Bei seinen regelmäßigen Besuchen vor Ort kann der Senior immer wieder die Not und das Elend sehen. Einfache Holzbuden, schlecht zusammengehämmert, dienen einigen Rumänen als Unterkunft. Häuser, die nicht verputzt sind und vor denen sich Müllhalden sammeln, finden sich im Stadtbild. Mutlose Menschen ohne Zukunftsperspektive sieht Holdschlag überall. "Es gibt Familien mit zehn, zwölf und 14 Kindern, die sich kein Mittagessen leisten können", weiß der St. Töniser. Diese Kinder sind es, die die Hilfstransporte aus Deutschland brauchen, sagt der 69-Jährige.

Kreisweit sammelt die Freiwillige Feuerwehr immer wieder Lebensmittel. 30 bis 35 Tonnen kommen pro Jahr zusammen. Die Rumänienhilfe schickt die Lebensmittel zur Caritasstation nach Caransebes, die mit dieser Hilfe 190 Schulkinder täglich mit einer warmen Mahlzeit versorgen kann.
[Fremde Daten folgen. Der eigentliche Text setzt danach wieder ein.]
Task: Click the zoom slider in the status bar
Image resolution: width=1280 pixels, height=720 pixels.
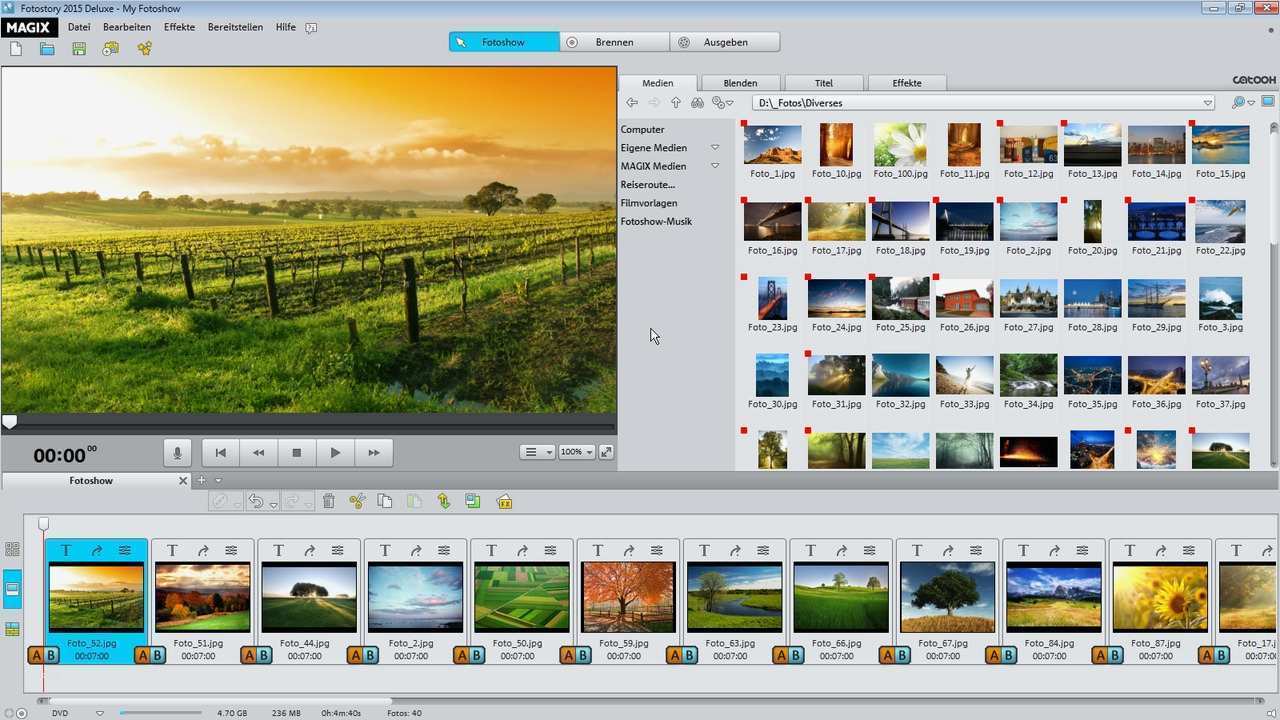Action: pyautogui.click(x=160, y=713)
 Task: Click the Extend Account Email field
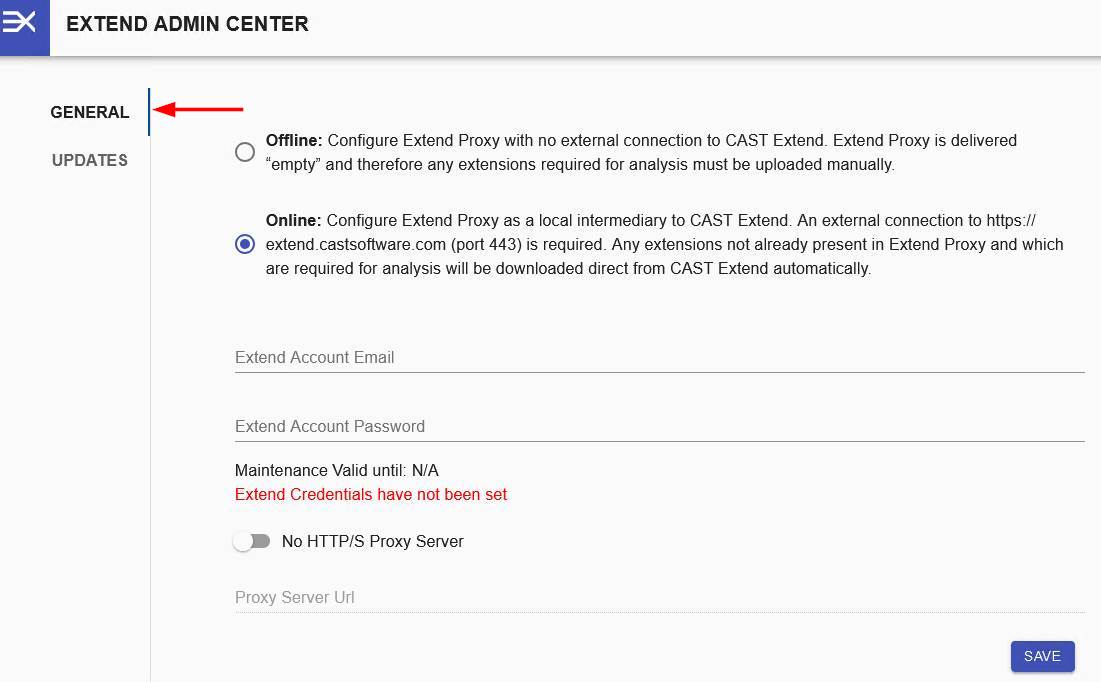pyautogui.click(x=659, y=357)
Auch die Senioren des Ortes werden von der Caritas mit Lebensmitteln versorgt.

Außerdem nimmt die Rumänienhilfe in ihren Räumen an der Süchtelner Straße 55 jeden Montag (außer in den Ferien) von 10 bis 12 Uhr gut erhaltene, saubere Kleidung entgegen. "Die Kleidung verkauft die Caritas in Caransebes, um von den Einnahmen wiederum Lebensmittel im Ort einzukaufen", erklärt Holdschlag das System der Hilfe zur Selbsthilfe.

Kürzlich waren er und sein Vereinskollege Ulrich Gerhartz wieder eine Woche lang vor Ort, um verschiedene Projekte und Familien zu besuchen, die die Rumänienhilfe seit Jahren unterstützt. "Es gibt viel Potenzial, etwa im Tourismusbereich", sagen die beiden Männer, aber niemand nutze es. "Das liegt auch daran, dass die jungen Leute weg sind", sagt Gerhartz. Die meisten seien irgendwo in West-Europa unterwegs, um Geld zu verdienen und ein besseres Leben zu finden. Dadurch fehle die Generation vor Ort, die etwas aufbauen könnte.

Der Kontakt zwischen Vorst und Caransebes kam Ende 1991 zustande. Damals erhielt Hanni Hasenau, Vorstandsmitglied der Kolpingfamilie Vorst, einen Brief von ihrer Schwester Angela, die dem Orden der Franziskanerinnen angehörte und in Rumänien eingesetzt war. Das Elend, das sie schilderte, berührte Hanni Hasenau, die beschloss, mit der Kolpingfamilie zu helfen. Im April 1992 machte sich der erste Hilfstransport mit Kleidern, Lebensmitteln und Medikamenten aus Vorst auf den Weg nach Caransebes. Seitdem konnte manche Not gelindert werden.

Die Rumänienhilfe Vorst wird getragen von der Kolpingfamilie, der evangelischen und der katholischen Kirchengemeinde und der Caritas. Sie sammelt Kleiderspenden und Geld, um die Transporte finanzieren zu können. Die Feuerwehren im Kreis sammeln außerdem Lebensmittel für Rumänien. Die nächste Sammlung steht im November an.